As befits their music, Batiste and Reinhardt physically embody the heavy metal spirit, too. Channeling Lemmy, both sported handlebar mustaches, long hair, vintage metal tees, and lots of ink. Batiste, who's originally from Santa Cruz, punctuates his sentences with "like" and "fuckin'" (at least 54 references in an hour-long interview) and made several casual references to being stoned a good deal of the time (he says it's a pre-show ritual).
Yet living the heavy metal dream isn't all it's chocked up to be. Even with its busy schedule, the band doesn't make much money. Batiste says its current income (about $200 to $300 a night) allows members to pay studio rent and maybe have a couple hundred bucks left over if they're lucky. As a result, most of them are homeless. Batiste has been couch surfing since June, singer-guitarist Austin Barber was spending the day moving out of his place (to become homeless), and Reinhardt said he was probably on the verge of becoming homeless, too. None except bassist Cyrus Comiskey has a regular, steady job, though the other guys pick up occasional work (Barber at Temple Tattoo, Batiste at a friend's screen-printing business by the Coliseum, and Reinhardt as a sound engineer at the Uptown).

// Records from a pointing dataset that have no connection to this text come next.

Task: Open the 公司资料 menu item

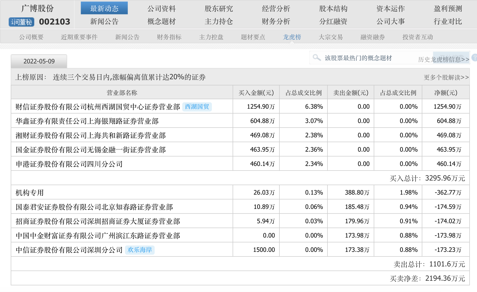Action: tap(161, 9)
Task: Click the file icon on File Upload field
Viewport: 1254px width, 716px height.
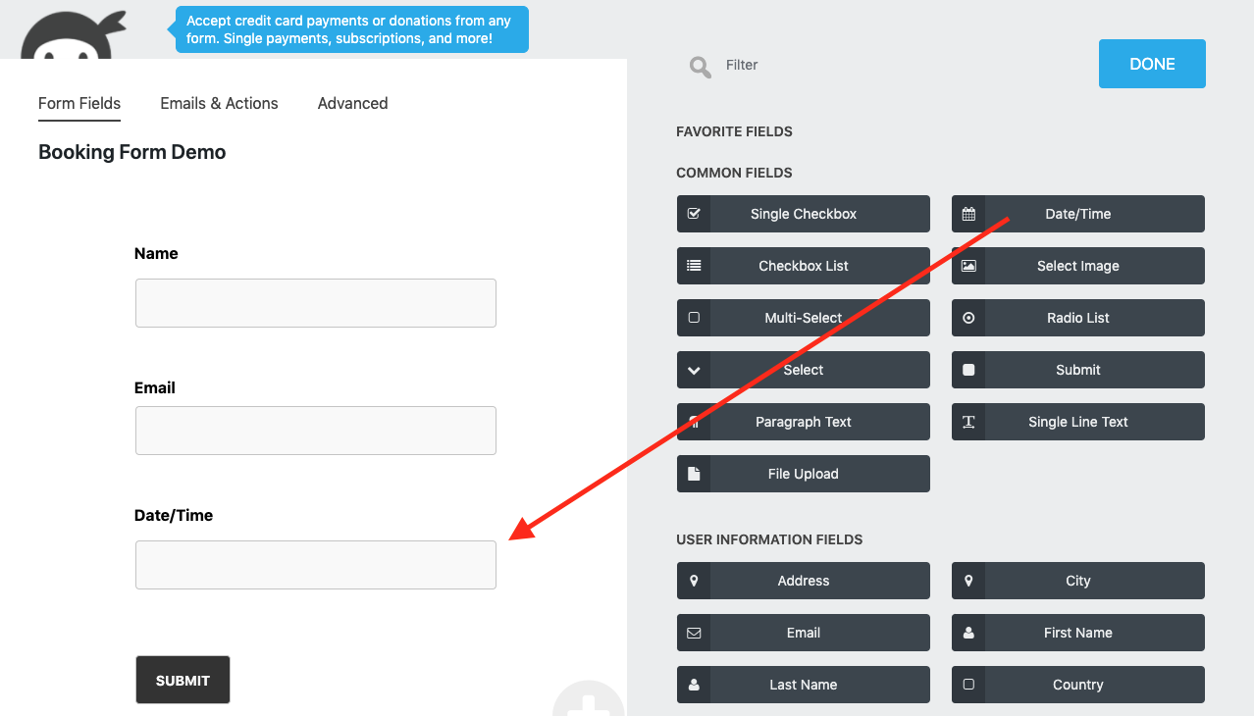Action: tap(694, 474)
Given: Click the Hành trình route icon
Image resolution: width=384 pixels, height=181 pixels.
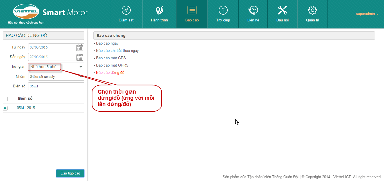Looking at the screenshot, I should pos(159,10).
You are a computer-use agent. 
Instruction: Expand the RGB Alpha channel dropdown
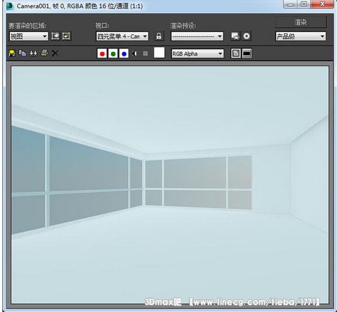[198, 54]
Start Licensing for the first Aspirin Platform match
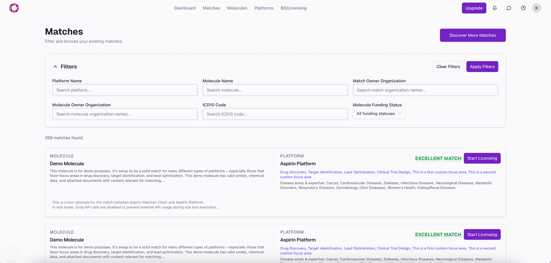Viewport: 551px width, 263px height. (x=482, y=158)
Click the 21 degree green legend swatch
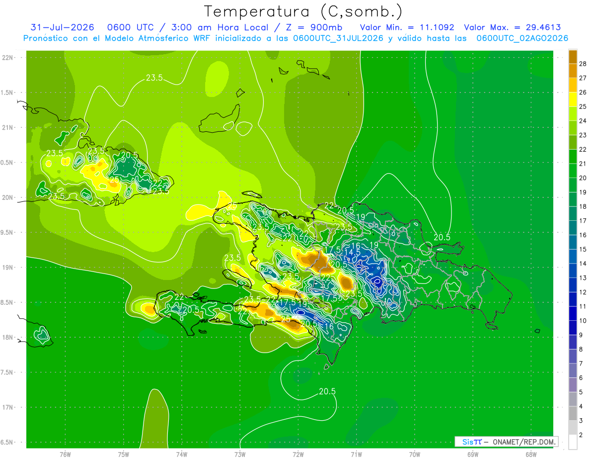The image size is (596, 461). (x=573, y=157)
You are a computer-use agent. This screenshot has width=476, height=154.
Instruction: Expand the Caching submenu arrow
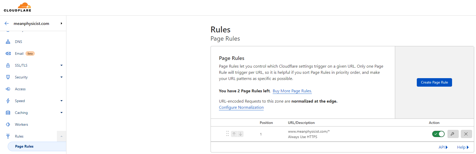(62, 113)
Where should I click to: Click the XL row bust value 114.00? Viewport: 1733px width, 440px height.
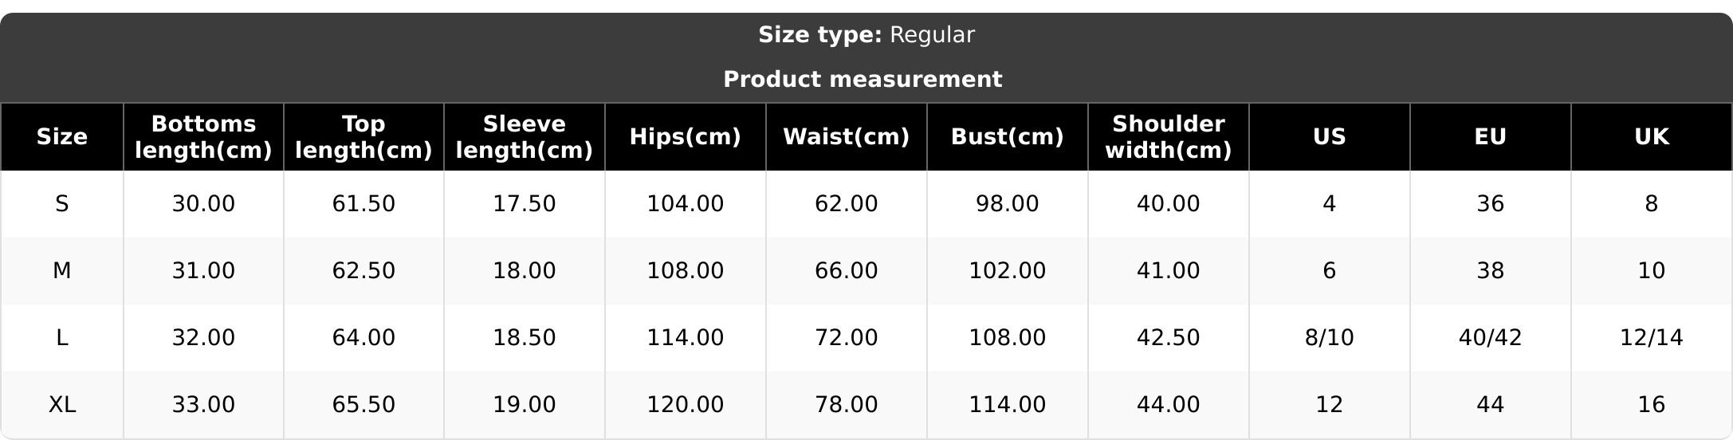point(1008,405)
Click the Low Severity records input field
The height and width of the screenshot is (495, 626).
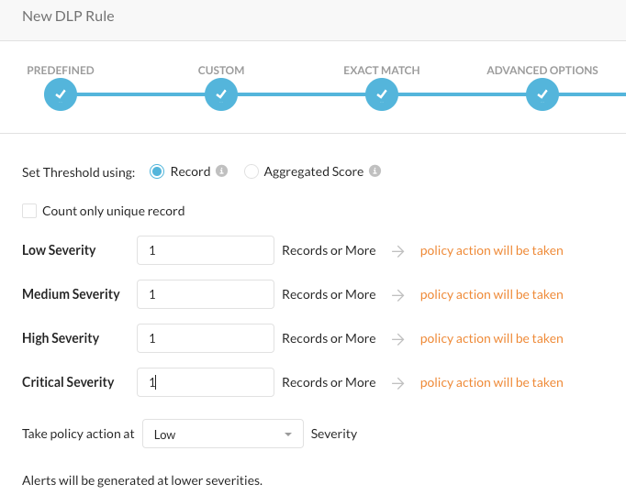pyautogui.click(x=206, y=250)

Granted, it's nearly impossible for the guys to commit to anything (girlfriends included) considering the demands of their hectic lifestyle. They've been on the road nearly constantly for the past two years, and are currently on a tour that won't end until March. (Such a grueling schedule was responsible for Morris' departure, Batiste said.) When Barber fractured his wrist skateboarding and required surgery, the band did a European tour without him, and Comiskey picked up vocal duties. (Batiste said the experience required intoxication, led to public exposure, and often included made-up lyrics about Eighties TV shows.)
"It's kind of fucking brutal," Batiste said. He added that changes in the record industry have added to that brutality. Since bands make less and less on record sales, more of them are forced to tour. Thus, Batiste said he has to book shows at least six months in advance. He was currently booking gigs for August 2010.
The rigors of the rock 'n' roll lifestyle, while challenging, have helped them rack up enough stories for their own Spinal Tap documentary. There's the time they played a pro-Israel squat in Germany, where fans implored them to remix their songs with dance music; they recently partied with porno ravers in LA (producer Johnny Darko is a big fan); and once their plane's hydraulic system failed over the Atlantic and had to make an emergency landing in Ireland, where they ran into George Bush's Air Force One.
But living the heavy metal dream isn't so bad. "This is what I wanna do, you know," said Batiste. "I didn't go to college. I've toured in bands, touring in basements, fucking whatever the fuck since I was 17, 18. I'm fucking old and I just wanna do it, you know?" Fuck yeah.